The problem:
Pick out the lines in the listing below that contain the word "section" and copy them.

#### Records shown

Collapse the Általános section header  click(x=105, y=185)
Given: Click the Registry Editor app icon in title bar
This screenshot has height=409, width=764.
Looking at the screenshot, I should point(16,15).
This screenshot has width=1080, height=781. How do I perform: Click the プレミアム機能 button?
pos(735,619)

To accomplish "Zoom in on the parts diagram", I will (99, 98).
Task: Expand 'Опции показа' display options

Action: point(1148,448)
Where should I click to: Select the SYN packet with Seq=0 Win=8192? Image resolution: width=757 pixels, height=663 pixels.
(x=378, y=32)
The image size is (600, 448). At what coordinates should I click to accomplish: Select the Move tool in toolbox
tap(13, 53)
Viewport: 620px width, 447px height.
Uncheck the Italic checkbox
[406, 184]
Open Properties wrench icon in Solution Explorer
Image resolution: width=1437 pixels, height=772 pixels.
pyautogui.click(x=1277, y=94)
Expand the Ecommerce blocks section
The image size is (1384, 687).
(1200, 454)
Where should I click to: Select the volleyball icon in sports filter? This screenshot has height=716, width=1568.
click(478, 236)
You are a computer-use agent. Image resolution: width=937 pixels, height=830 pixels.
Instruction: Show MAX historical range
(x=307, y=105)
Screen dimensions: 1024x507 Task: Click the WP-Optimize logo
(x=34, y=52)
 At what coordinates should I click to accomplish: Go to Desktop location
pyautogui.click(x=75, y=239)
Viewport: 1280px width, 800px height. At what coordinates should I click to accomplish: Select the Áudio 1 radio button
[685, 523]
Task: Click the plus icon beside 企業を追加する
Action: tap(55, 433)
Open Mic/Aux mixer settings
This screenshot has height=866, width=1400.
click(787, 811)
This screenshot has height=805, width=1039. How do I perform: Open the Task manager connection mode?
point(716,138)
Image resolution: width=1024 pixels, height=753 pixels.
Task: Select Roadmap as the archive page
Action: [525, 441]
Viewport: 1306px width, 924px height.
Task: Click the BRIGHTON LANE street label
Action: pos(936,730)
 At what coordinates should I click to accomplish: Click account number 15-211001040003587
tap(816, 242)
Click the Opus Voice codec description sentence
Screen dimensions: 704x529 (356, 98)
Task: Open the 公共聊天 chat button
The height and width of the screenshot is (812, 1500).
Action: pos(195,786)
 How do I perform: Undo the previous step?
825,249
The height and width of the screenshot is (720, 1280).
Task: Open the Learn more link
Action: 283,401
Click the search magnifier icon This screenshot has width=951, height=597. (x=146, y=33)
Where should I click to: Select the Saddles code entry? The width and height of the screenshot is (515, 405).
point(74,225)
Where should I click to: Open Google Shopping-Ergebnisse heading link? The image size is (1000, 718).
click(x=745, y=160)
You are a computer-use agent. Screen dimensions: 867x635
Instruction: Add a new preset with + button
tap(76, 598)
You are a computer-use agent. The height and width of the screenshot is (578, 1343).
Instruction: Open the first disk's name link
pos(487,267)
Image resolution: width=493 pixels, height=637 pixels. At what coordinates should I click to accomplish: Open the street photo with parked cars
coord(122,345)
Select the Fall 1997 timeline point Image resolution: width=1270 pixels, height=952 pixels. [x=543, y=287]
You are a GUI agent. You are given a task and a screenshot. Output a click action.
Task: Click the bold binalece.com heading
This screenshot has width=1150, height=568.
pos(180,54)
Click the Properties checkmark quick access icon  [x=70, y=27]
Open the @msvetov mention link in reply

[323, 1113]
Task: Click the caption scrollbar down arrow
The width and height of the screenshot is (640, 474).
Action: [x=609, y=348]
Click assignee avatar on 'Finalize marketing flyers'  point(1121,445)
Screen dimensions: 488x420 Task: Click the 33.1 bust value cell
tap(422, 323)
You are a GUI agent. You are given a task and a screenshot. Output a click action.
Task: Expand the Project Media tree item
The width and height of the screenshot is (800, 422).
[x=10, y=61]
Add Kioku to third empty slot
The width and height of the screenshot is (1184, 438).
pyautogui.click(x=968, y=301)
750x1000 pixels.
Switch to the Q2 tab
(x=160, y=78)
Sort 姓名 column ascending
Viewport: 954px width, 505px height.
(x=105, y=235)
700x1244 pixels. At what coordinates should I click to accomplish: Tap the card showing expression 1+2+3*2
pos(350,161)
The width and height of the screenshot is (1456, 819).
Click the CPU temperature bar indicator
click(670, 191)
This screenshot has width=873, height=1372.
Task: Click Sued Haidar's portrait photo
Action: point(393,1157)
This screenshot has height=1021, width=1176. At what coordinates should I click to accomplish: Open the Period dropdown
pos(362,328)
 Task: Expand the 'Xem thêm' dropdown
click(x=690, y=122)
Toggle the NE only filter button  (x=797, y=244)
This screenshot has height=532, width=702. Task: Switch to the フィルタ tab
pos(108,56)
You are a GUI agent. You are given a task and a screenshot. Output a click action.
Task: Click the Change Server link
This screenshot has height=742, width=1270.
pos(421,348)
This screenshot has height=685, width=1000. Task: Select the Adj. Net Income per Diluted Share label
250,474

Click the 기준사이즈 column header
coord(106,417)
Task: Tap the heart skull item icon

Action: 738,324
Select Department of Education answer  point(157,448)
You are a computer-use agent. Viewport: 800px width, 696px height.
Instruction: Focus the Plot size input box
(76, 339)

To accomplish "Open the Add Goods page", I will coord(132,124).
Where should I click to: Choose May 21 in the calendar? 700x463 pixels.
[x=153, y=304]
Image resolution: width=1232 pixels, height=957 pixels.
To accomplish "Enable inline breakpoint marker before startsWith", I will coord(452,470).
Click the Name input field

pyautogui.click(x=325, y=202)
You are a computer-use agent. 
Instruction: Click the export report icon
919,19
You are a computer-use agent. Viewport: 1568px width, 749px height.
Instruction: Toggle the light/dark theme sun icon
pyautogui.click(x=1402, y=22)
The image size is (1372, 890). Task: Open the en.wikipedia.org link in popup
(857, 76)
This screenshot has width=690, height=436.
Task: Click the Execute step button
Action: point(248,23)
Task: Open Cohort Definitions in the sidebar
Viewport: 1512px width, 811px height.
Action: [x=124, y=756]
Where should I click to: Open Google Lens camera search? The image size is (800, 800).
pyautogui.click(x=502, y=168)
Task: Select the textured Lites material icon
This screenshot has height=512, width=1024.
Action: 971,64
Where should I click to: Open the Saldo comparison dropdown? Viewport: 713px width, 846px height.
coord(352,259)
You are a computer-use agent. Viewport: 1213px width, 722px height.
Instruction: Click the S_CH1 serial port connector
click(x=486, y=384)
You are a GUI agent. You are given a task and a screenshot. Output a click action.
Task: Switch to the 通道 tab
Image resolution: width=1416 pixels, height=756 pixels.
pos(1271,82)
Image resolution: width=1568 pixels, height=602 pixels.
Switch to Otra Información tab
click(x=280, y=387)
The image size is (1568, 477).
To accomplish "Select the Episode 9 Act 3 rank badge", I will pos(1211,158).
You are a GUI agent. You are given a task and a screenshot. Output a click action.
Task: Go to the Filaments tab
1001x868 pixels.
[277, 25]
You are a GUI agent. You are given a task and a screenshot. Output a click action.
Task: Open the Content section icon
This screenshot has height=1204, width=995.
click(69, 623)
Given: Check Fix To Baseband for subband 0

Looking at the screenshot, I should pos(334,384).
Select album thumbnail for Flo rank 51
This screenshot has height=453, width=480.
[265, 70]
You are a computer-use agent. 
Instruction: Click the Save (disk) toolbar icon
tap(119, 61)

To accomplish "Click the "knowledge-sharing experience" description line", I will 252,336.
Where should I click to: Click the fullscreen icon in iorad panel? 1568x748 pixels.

########

Result:
Collapse the Általános section header  click(x=105, y=185)
Expand the Ecommerce blocks section
Task: Open the Content section icon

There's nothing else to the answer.